Los errores que cometió con el
maldito perro no los cometió cuando quemó a Ella, a la pianista que fue la
mujer del pintor. No se sentía bien con aquel recuerdo. No por el mero hecho de
matar a una zorra. Eso, en cierta manera, era lo de menos. Se sentía mal porque
una inocente niña que poco entendía del mundo de los adultos le vio asesinar a
su madre con la sonrisa taimada y los gritos aborrecedores que espantó a todos
los criados que una vez hubieron querido trabajar en la mansión del pintor.
La niña, su pequeña hija, gritó,
chilló y lloró. Todo el amor que tenía a su padre desapareció en ese instante.
Ya no quería que la cogiera en brazos ni que ambos se pusieran a pintar en el taller
cada uno con su propio caballete hecho a medida. Solo quería llorar y estar
lejos del hombre malo que mató a su madre.

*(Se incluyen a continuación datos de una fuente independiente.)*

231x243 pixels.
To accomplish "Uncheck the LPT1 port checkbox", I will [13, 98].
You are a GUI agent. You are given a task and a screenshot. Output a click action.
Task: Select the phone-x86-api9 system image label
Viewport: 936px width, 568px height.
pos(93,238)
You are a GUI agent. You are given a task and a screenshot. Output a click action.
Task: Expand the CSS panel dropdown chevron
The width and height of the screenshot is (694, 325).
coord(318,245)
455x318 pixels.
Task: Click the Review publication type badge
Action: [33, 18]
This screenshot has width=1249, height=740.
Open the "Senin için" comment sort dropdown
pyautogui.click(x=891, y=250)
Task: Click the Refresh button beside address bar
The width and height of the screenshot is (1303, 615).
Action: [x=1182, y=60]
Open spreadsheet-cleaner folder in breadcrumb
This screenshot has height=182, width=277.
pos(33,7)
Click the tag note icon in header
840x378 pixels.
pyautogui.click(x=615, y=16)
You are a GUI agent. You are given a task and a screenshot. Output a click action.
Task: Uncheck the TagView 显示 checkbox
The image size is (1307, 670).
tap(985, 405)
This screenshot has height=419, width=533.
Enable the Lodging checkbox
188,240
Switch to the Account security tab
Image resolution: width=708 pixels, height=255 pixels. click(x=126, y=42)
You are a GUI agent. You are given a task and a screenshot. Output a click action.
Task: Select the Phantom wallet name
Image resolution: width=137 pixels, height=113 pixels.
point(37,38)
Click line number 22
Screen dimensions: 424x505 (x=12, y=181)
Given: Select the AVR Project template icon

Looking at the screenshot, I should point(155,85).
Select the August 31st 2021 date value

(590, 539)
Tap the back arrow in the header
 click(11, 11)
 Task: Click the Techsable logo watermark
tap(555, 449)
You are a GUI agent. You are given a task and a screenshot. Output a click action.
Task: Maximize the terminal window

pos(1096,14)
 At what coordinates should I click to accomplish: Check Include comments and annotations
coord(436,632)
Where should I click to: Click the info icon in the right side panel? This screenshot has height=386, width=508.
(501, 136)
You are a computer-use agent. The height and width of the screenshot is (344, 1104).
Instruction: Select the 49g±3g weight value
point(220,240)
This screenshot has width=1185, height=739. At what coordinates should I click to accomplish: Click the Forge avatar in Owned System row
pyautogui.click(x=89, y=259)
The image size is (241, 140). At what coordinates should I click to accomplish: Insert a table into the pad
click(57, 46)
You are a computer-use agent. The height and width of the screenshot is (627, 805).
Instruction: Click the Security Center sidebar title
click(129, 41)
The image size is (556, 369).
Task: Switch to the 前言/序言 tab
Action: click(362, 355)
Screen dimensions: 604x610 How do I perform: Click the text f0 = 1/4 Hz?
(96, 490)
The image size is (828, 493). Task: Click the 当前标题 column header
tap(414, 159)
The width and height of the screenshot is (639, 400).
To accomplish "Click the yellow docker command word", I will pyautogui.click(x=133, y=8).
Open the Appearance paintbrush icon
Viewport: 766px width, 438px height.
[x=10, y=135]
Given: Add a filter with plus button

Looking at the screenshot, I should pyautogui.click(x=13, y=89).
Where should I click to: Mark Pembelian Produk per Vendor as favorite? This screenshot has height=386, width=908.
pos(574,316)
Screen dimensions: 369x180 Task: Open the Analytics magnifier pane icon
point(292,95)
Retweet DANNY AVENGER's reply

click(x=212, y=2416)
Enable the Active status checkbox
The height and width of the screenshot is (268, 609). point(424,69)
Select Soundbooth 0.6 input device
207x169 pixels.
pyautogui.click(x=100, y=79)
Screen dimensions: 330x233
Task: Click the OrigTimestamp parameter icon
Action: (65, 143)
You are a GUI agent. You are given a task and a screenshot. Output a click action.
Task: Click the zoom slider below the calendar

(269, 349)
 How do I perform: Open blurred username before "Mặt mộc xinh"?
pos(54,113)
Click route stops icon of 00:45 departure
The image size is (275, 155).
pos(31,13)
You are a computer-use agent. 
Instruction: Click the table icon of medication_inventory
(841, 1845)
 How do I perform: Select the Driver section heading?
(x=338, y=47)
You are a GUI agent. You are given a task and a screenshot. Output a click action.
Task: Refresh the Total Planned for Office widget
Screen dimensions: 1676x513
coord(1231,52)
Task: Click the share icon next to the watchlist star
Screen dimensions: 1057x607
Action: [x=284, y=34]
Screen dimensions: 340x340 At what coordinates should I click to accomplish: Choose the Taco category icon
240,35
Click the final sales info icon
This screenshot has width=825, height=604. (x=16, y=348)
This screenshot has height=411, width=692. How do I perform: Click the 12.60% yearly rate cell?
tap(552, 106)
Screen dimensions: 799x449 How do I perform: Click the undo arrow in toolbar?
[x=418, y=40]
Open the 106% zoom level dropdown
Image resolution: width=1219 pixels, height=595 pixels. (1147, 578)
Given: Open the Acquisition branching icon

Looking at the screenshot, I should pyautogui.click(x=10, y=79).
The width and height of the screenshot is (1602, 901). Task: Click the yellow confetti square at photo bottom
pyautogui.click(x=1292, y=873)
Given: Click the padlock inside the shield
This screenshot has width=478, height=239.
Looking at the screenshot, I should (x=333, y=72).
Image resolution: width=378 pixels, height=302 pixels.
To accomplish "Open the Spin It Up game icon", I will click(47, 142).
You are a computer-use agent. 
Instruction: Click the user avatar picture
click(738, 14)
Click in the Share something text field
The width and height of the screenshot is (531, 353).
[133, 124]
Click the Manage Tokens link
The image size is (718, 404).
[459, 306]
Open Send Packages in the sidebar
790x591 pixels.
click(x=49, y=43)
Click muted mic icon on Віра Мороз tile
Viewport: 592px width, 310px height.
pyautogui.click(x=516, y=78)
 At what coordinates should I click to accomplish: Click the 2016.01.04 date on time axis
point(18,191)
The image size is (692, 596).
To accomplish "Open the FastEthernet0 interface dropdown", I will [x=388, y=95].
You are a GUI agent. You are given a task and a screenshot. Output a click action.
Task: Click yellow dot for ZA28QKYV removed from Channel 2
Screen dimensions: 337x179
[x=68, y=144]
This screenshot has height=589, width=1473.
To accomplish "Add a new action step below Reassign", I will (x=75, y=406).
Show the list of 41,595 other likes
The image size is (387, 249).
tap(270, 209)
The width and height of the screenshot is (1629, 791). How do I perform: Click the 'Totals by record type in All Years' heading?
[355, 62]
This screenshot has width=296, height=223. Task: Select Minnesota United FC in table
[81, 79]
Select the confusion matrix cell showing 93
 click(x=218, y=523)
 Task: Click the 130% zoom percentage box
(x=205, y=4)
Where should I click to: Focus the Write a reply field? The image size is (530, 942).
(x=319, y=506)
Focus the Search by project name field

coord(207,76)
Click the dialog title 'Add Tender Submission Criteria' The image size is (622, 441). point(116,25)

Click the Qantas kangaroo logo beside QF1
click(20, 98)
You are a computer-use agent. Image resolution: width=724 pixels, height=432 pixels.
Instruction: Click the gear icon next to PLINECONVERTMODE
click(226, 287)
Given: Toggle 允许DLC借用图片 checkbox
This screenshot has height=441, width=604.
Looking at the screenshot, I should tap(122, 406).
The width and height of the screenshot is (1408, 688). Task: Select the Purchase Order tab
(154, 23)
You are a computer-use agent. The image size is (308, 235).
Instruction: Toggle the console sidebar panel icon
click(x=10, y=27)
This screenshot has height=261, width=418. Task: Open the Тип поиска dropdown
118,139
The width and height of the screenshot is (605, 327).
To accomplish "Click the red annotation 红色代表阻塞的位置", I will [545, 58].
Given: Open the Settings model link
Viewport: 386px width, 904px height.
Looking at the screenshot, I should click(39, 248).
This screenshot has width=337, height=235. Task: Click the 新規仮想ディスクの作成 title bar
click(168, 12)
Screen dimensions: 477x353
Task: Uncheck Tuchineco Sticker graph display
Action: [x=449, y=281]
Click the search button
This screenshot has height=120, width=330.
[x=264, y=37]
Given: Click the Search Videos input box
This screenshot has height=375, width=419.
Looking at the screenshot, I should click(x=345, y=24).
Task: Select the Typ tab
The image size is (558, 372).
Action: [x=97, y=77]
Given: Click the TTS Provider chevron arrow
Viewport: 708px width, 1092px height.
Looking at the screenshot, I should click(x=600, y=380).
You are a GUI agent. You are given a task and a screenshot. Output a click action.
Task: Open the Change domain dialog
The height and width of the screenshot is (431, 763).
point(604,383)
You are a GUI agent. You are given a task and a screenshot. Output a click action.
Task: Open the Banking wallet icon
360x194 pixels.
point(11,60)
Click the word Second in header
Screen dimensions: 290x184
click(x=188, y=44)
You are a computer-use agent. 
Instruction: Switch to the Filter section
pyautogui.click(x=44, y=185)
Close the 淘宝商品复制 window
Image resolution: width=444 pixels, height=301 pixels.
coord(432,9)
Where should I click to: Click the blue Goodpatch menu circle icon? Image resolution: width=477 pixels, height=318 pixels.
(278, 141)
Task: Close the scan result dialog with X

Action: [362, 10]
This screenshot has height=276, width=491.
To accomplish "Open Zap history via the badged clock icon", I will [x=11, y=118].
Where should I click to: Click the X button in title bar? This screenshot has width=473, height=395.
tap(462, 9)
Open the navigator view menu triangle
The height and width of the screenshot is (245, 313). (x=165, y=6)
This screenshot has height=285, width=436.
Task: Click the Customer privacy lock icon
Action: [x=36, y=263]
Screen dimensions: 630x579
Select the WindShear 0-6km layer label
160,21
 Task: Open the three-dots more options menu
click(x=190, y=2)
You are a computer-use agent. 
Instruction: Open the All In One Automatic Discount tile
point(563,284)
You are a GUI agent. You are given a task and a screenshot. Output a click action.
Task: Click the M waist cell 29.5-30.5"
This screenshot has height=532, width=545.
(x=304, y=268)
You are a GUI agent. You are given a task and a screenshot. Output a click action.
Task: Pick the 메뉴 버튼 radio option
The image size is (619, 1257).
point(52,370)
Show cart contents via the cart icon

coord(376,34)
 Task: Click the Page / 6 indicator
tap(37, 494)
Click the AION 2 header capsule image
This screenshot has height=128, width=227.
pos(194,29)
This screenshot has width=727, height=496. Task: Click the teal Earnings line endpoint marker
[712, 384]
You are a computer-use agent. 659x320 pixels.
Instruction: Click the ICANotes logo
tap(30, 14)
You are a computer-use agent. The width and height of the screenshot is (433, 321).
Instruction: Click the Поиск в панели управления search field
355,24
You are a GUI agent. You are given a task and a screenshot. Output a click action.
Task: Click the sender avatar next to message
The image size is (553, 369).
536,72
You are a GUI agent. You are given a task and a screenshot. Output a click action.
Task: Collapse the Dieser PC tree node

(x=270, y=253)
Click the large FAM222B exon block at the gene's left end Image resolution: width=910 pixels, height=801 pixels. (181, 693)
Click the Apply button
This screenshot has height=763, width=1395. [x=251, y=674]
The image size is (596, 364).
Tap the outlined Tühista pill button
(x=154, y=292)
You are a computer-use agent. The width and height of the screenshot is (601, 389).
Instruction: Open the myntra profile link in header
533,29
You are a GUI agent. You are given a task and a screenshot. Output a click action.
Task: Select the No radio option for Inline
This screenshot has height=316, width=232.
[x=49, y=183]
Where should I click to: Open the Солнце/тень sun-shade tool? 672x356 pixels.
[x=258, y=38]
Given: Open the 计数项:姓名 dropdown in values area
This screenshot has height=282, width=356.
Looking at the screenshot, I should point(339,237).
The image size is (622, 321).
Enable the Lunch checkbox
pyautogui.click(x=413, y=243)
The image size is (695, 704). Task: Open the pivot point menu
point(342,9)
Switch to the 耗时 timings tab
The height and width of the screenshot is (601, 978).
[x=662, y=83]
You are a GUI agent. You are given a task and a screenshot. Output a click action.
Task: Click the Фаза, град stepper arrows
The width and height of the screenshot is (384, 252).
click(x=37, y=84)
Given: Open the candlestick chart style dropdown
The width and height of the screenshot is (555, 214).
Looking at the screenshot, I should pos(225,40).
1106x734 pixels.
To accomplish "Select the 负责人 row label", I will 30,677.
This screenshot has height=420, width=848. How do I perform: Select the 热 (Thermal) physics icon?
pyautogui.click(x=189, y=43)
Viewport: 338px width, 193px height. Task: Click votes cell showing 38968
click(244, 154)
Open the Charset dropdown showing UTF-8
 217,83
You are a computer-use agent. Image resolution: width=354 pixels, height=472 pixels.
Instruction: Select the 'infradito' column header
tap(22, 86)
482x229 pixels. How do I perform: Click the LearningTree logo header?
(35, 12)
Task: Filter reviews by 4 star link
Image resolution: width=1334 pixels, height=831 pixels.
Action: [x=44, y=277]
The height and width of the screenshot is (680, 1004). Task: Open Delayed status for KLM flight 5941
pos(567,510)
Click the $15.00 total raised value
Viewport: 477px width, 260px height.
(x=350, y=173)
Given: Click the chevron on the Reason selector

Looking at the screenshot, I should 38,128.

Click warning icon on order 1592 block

No lo entendía, ni nunca lo
entendería. Por fortuna, el pintor, tuvo una idea para que ambos estuvieran
unidos. Tuvo la perfecta idea de crear un cuadro, no un cuadro normal y
corriente, sino el cuadro de su hija con los miembros de su hija: Hueso, piel,
cabello y sangre.
El cuadro terminó de formase y el
viaje al fin hubo terminado. Volvió al taller, la misma habitación triste y
polvorienta, donde había empezado. Latas de pintura vacía a un lado, lienzos rotos
por el otro y algún que otro caballete de madera podrida tirado en el suelo. El
cuervo de plata estaba en el bastón como si nunca se hubiera despegado de él. Nada
de sombras, nada de cenizas ni nada de ratas quemadas colgando del techo. Este
fue el fin del agonizante y confuso viaje.
La que creía que era su obra
maestra estaba delante suya, un cuadro completamente rojo en el que su locura
le hacía ver que allí vivía su amada hija.
El pintor cogió el cuadro rojo
con sumo cuidado y cariño, como si estuviera cogiendo en brazos a su propia
hija. Abandonó el taller y fue al piso superior, directo a su habitación. Una
vez allí, colgó el cuadro rojo en el lugar que ya había elegido, justo encima
del cabezal de la cama. Echó una mirada a su alrededor antes de echar a dormir
y descansar del agotador viaje. “El General Robisson”, “Hombre montado a
caballo” y el bodegón de frutas no estaban; igual como los criados, formaban
parte de sus delirios matutinos. Todos los cuadros que había en el cuarto
estaban pintados de un único color, el color favorito de su hija.